▶ Your goal:
Write out each of the records below line for line, with no changes.

▶ Supplied material:
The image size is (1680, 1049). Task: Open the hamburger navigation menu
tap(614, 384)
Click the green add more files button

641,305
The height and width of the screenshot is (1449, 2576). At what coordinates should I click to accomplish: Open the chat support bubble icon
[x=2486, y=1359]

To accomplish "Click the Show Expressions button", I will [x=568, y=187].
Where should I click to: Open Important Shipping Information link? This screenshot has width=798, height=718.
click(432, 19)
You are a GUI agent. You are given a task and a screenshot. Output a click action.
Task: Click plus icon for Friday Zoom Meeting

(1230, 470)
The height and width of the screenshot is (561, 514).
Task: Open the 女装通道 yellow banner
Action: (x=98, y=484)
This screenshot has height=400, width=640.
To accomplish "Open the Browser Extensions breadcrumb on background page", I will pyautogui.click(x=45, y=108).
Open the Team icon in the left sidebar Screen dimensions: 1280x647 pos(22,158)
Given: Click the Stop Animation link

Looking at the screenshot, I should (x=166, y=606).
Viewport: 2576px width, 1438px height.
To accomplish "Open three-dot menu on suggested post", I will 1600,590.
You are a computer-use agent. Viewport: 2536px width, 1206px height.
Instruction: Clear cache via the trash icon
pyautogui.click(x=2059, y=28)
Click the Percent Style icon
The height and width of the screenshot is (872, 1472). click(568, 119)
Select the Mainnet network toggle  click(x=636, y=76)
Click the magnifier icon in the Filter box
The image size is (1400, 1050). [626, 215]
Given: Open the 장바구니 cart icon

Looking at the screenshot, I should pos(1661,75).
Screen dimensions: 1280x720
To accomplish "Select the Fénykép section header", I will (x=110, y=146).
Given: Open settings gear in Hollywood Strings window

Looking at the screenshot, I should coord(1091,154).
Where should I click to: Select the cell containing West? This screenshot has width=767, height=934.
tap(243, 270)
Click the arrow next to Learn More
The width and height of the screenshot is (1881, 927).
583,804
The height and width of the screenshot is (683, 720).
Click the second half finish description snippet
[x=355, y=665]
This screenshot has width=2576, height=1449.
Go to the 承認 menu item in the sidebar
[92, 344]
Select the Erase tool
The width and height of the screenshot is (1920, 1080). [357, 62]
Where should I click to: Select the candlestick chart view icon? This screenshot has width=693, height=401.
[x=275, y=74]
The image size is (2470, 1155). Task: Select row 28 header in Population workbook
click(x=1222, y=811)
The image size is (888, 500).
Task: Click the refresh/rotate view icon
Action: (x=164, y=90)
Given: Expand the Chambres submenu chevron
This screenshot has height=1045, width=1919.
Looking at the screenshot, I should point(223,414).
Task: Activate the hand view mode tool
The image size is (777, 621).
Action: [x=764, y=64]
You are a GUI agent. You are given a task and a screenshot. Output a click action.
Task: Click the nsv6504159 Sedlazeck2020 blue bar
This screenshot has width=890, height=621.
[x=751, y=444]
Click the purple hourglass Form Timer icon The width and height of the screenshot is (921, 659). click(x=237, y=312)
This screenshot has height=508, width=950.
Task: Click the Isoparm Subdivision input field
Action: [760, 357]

▶ Response for this exercise:
The image size is (1680, 1049). Task: Open the hamburger navigation menu
tap(614, 384)
Click the green add more files button

641,305
The height and width of the screenshot is (1449, 2576). At what coordinates should I click to accomplish: Open the chat support bubble icon
[x=2486, y=1359]

To accomplish "Click the Show Expressions button", I will [x=568, y=187].
Where should I click to: Open Important Shipping Information link? This screenshot has width=798, height=718.
click(432, 19)
You are a GUI agent. You are given a task and a screenshot. Output a click action.
Task: Click plus icon for Friday Zoom Meeting

(1230, 470)
The height and width of the screenshot is (561, 514).
Task: Open the 女装通道 yellow banner
Action: (x=98, y=484)
This screenshot has height=400, width=640.
To accomplish "Open the Browser Extensions breadcrumb on background page", I will pyautogui.click(x=45, y=108).
Open the Team icon in the left sidebar Screen dimensions: 1280x647 pos(22,158)
Given: Click the Stop Animation link

Looking at the screenshot, I should (x=166, y=606).
Viewport: 2576px width, 1438px height.
To accomplish "Open three-dot menu on suggested post", I will 1600,590.
You are a computer-use agent. Viewport: 2536px width, 1206px height.
Instruction: Clear cache via the trash icon
pyautogui.click(x=2059, y=28)
Click the Percent Style icon
The height and width of the screenshot is (872, 1472). click(568, 119)
Select the Mainnet network toggle  click(x=636, y=76)
Click the magnifier icon in the Filter box
The image size is (1400, 1050). [626, 215]
Given: Open the 장바구니 cart icon

Looking at the screenshot, I should pos(1661,75).
Screen dimensions: 1280x720
To accomplish "Select the Fénykép section header", I will (x=110, y=146).
Given: Open settings gear in Hollywood Strings window

Looking at the screenshot, I should coord(1091,154).
Where should I click to: Select the cell containing West? This screenshot has width=767, height=934.
tap(243, 270)
Click the arrow next to Learn More
The width and height of the screenshot is (1881, 927).
583,804
The height and width of the screenshot is (683, 720).
Click the second half finish description snippet
[x=355, y=665]
This screenshot has width=2576, height=1449.
Go to the 承認 menu item in the sidebar
[92, 344]
Select the Erase tool
The width and height of the screenshot is (1920, 1080). [357, 62]
Where should I click to: Select the candlestick chart view icon? This screenshot has width=693, height=401.
[x=275, y=74]
The image size is (2470, 1155). Task: Select row 28 header in Population workbook
click(x=1222, y=811)
The image size is (888, 500).
Task: Click the refresh/rotate view icon
Action: (x=164, y=90)
Given: Expand the Chambres submenu chevron
This screenshot has height=1045, width=1919.
Looking at the screenshot, I should point(223,414).
Task: Activate the hand view mode tool
The image size is (777, 621).
Action: [x=764, y=64]
You are a GUI agent. You are given a task and a screenshot. Output a click action.
Task: Click the nsv6504159 Sedlazeck2020 blue bar
This screenshot has width=890, height=621.
[x=751, y=444]
Click the purple hourglass Form Timer icon The width and height of the screenshot is (921, 659). click(x=237, y=312)
This screenshot has height=508, width=950.
Task: Click the Isoparm Subdivision input field
Action: [760, 357]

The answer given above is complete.